|
Although the first Christians were all of them Jews, with every year
that passed the influence of the Jewish Christians diminished, once the
Greeks, too, came into the Church. The failure of the efforts of one
section to enforce within the new religion the observance of the Mosaic
Law as such, was a very notable setback. The Gentile converts easily
outnumbered the Jewish and by the time of the death of St. Paul the
Jewish Christians were already a minority. In 62 they lost the Apostle
who seems to have been their especial leader -- James, the Bishop of
Jerusalem; and eight years later the armies of Vespasian and Titus,
destroying the Holy City and the last vestiges of independent Jewish
political organisation, ended inevitably the prestige of the church in
which Christianity had first been organised. There would now be no
repetition of the danger, which the Church had so recently escaped,
that it would present itself to the world as simply another Jewish
sect. The Roman soldiery had, in very grim fashion, crowned the work of
St. Paul.
But for all that Jerusalem was no more, razed to the very ground as Our
Lord had prophesied, with only the camp of the Tenth Legion to mark
where it had stood, its Christian population continued to lead a
collective life. Some vision had warned the bishop -- Simeon -- of the
coming troubles, and the faithful had left the city in time, and
settled at Pella, in the pagan country across the Jordan. Here for yet
another century and more they survived, isolated from the rest of the
Church and increasingly a prey to heretical developments. The belief in
the essential divinity of Our Lord changed into what was afterwards
called Adoptianism. He was-the child of Joseph and Mary and later,
because of his scrupulous fidelity to the Law, permitted to become the
Christ. That destiny is open to all his followers. Whence, among these
heretical Judeo- Christians -- the Ebionites -- a devotion to the Law
unsurpassed by the Pharisees themselves. Of the sacred books which
later formed the New Testament they possessed the Gospel of St.

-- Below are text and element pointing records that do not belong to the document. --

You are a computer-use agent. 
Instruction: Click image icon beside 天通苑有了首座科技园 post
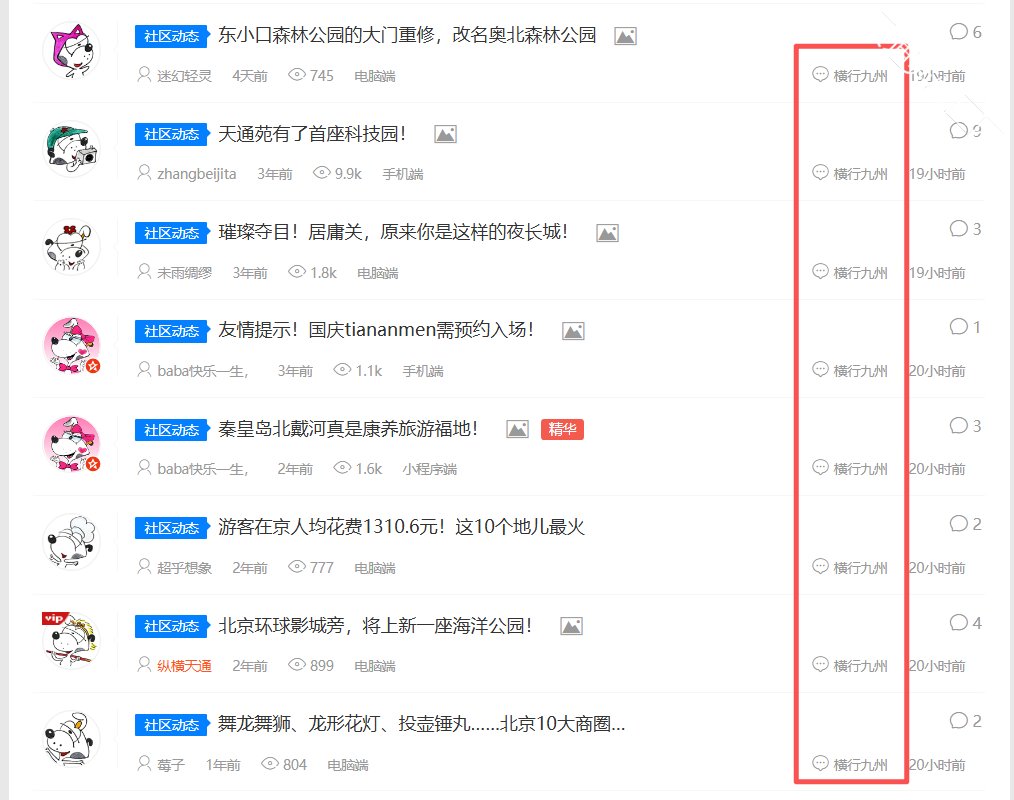[x=445, y=134]
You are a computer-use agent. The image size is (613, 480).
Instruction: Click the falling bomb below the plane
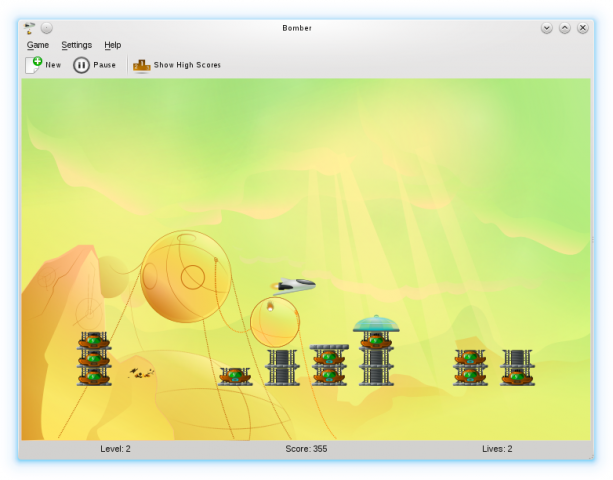pos(270,307)
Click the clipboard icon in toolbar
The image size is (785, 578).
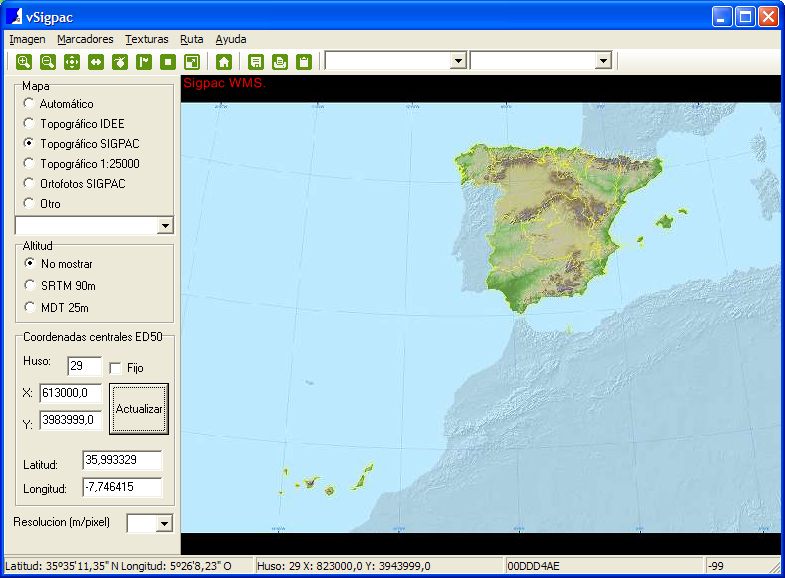point(303,62)
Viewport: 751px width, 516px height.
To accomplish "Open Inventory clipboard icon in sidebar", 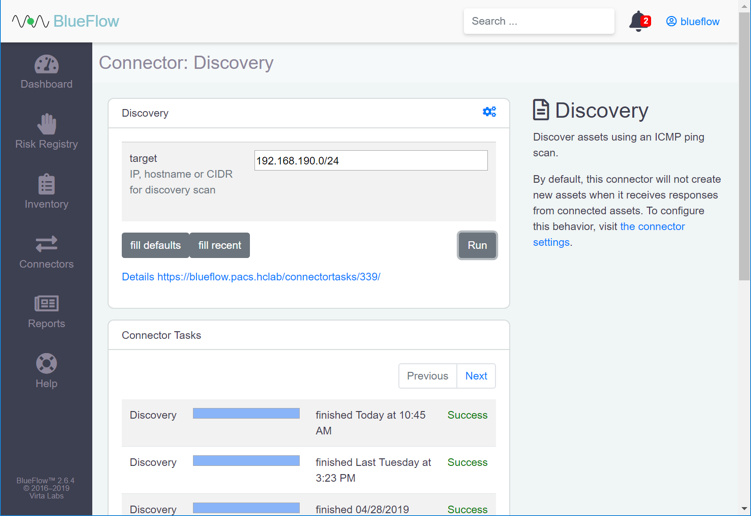I will (x=46, y=184).
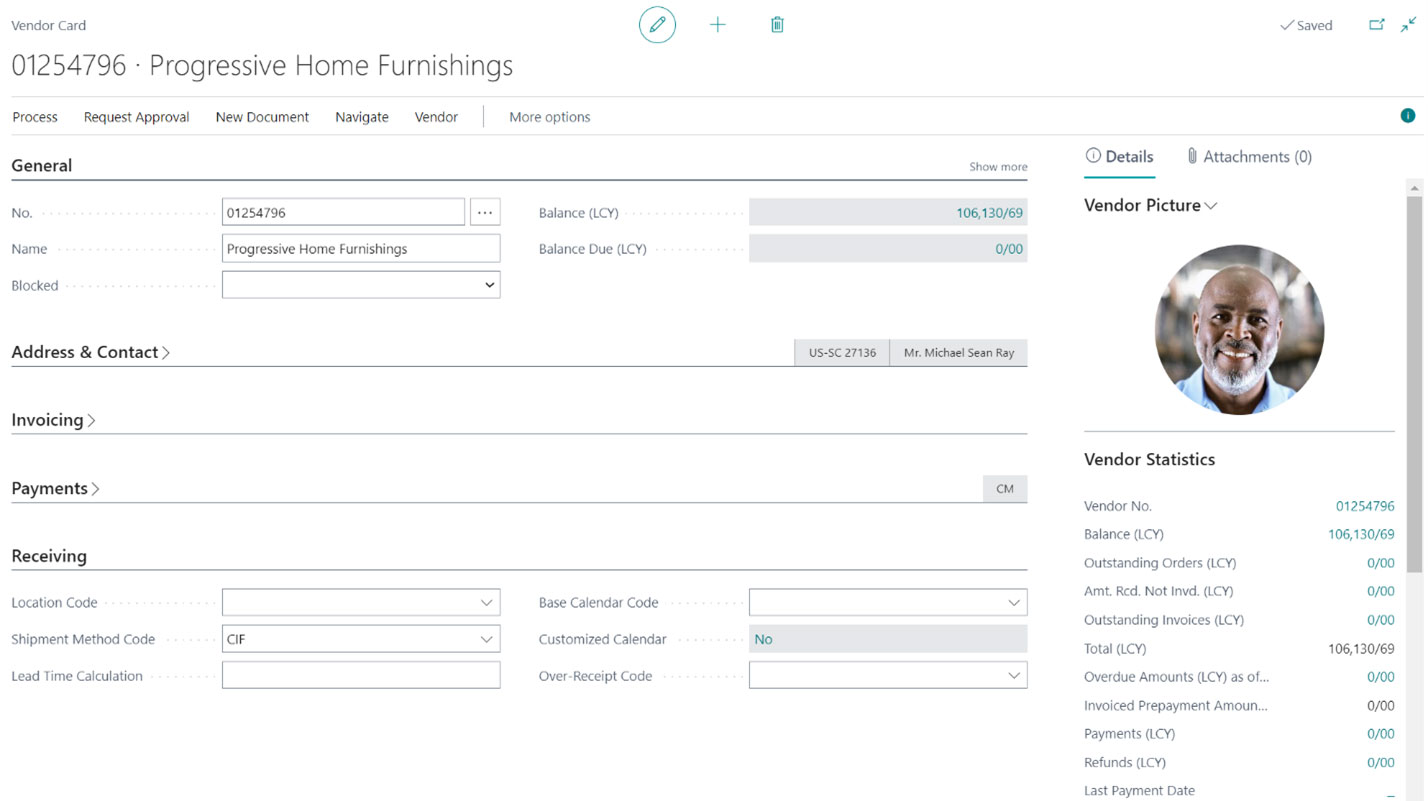Image resolution: width=1428 pixels, height=801 pixels.
Task: Open the Navigate menu
Action: [361, 117]
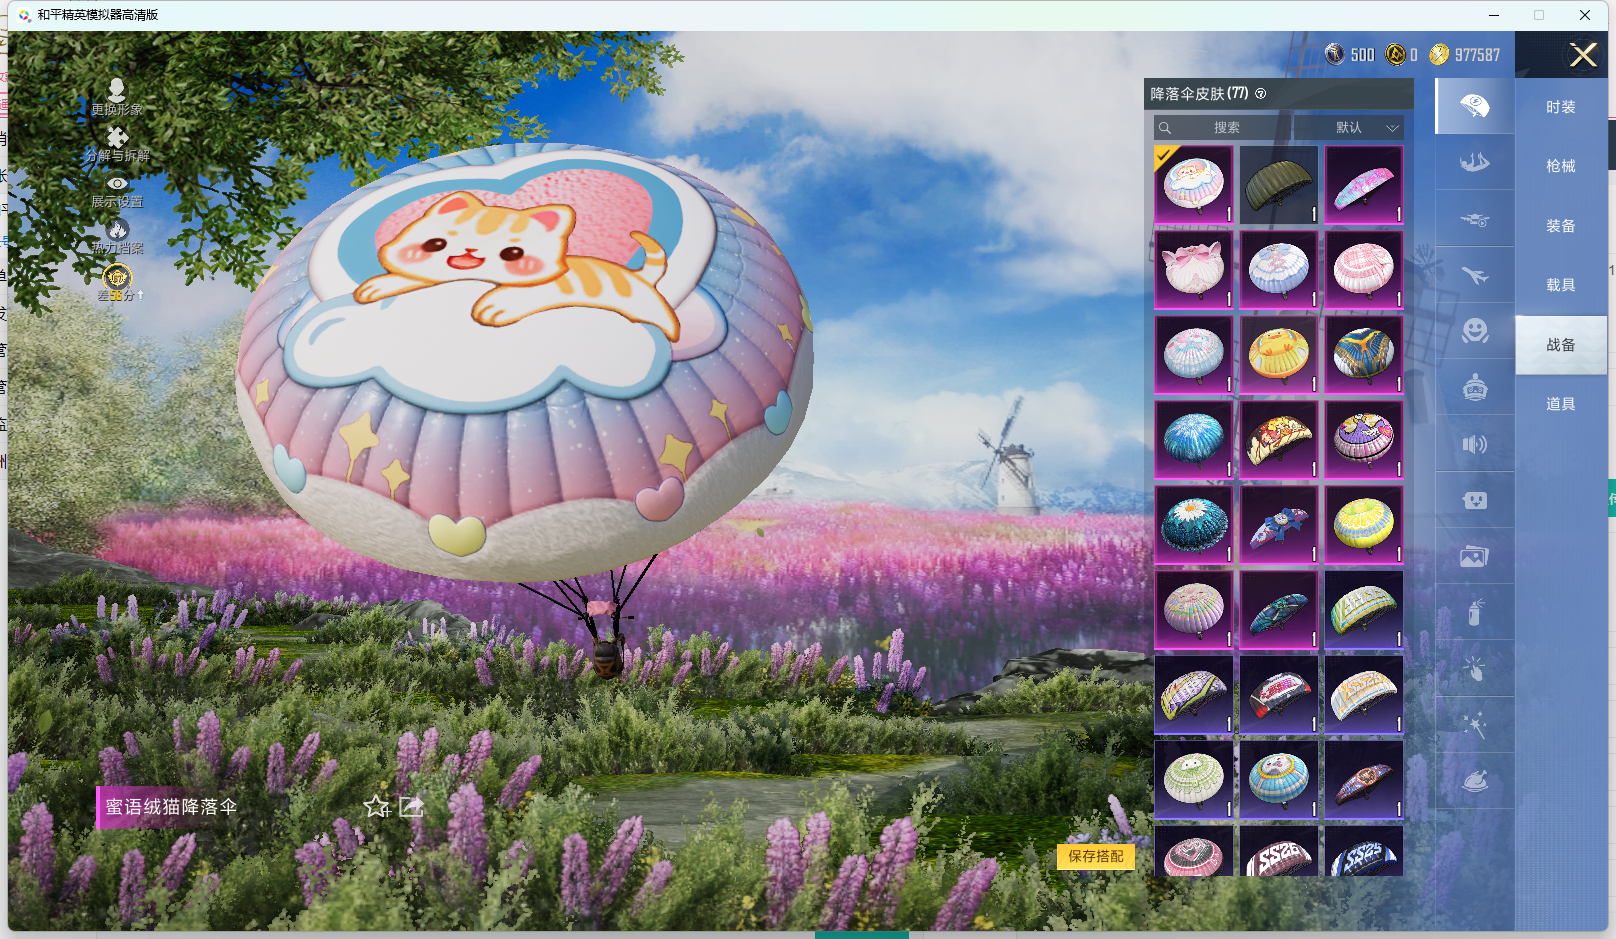
Task: Open the smiley emote category icon
Action: (1474, 331)
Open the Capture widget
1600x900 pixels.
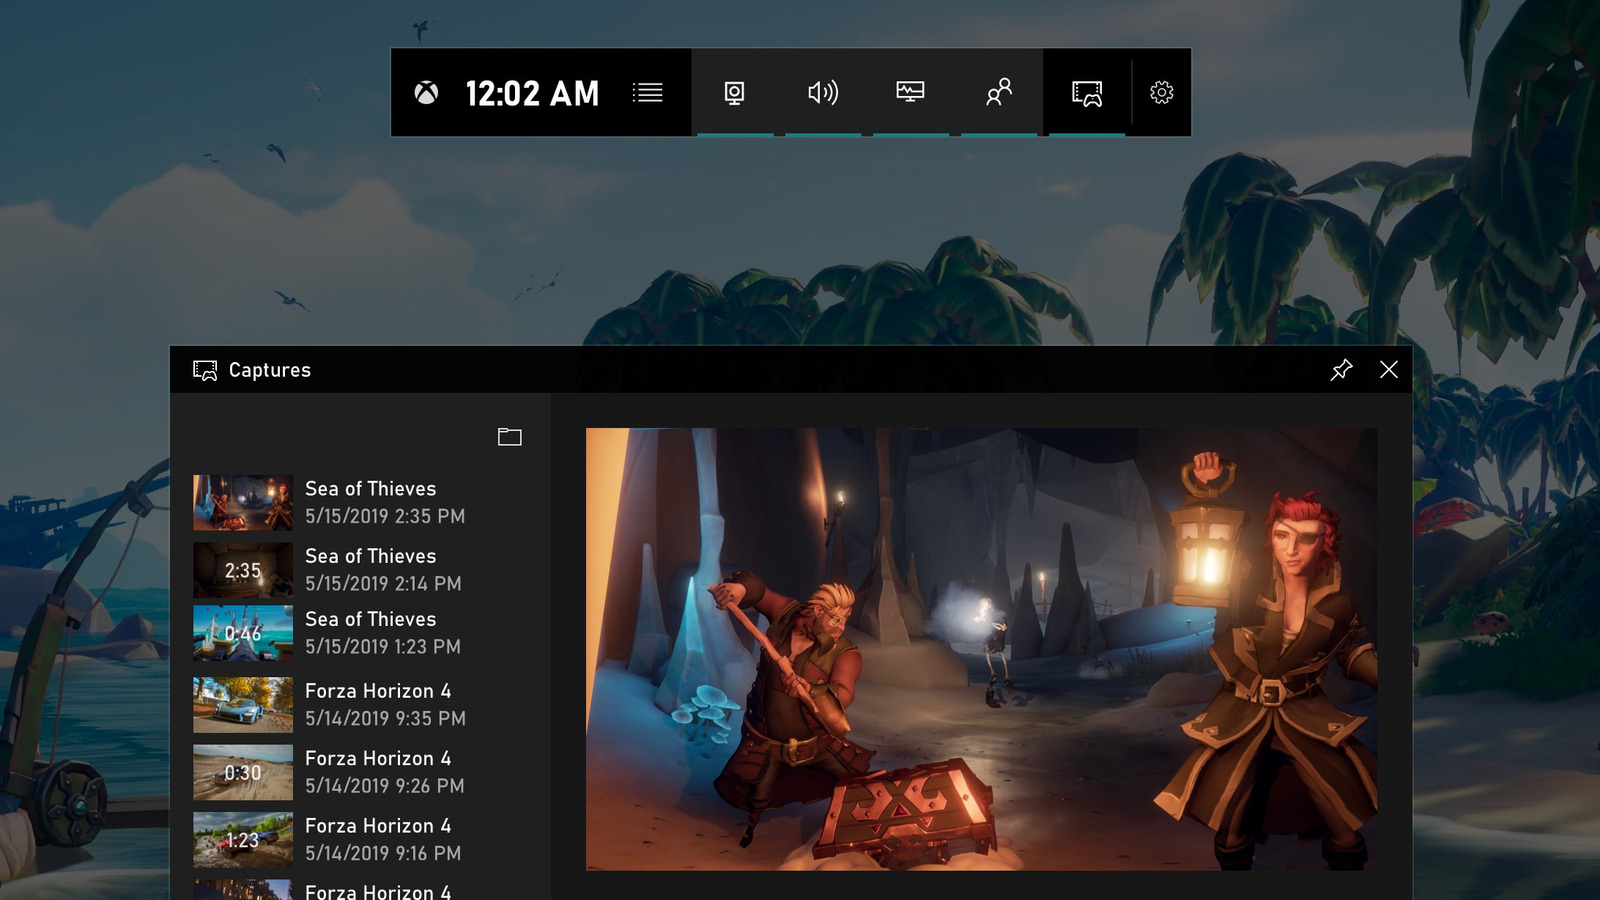[735, 93]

Matthew. St. Paul they held in abhorrence as an apostate and a
perverter of the truth. The second generation of the Ebionites, through
contact with the Jewish sect of the Essenes, added yet other beliefs
and practices. They had their own theory of a double creation of good
and bad, perpetuated through the centuries in parallel lines of good
and of lying prophets, descendants of Adam and of Eve respectively.
More accurately, these are re-incarnations of the one prophet, and this
one prophet it is who has appeared in Jesus Christ. He is not God.
Circumcision is retained along with Baptism, a vegetarian diet is
prescribed, a daily bath, and, as a means of avoiding sexual sin,
marriage at the very beginning of puberty. In their Eucharist water
takes the place of wine. A still later development is that of the
Elkasaites of whose distinctive tenets, however, nothing is known with
certainty.
Ebionites and Elkasaites were of course heretics. Side by side with
them, however, but in ever dwindling numbers the Christian Church
survived for yet two centuries at least. St. Jerome writes of these
survivors to St. Augustine, and finds them sufficiently orthodox in
faith. Though they do not reject St. Paul, they cling steadfastly to
all the customs of the Jews. In an earlier generation they had produced
at least one writer Hegesippus, who, (c. 150), set himself to travel
throughout the world comparing his own faith with that professed by all
the bishops he encountered, and endeavouring to construct a pedigree of
orthodox teachers, linking the bishops of his day with the Apostles.
All the bishops he met agreed in doctrine and the doctrine was that
which he himself had been taught. Also he noted the names of the
bishops of the Roman Church down to Anicetus. It is evident from the
few references to these Jewish Christian Churches of the East, and from
the occasional confusion in what references we do possess, that they
had ceased to be more than a matter of archaeology to the learned men
who wrote about them. By the fifth century they are nothing more than
this, and thence on they are entirely lost to view.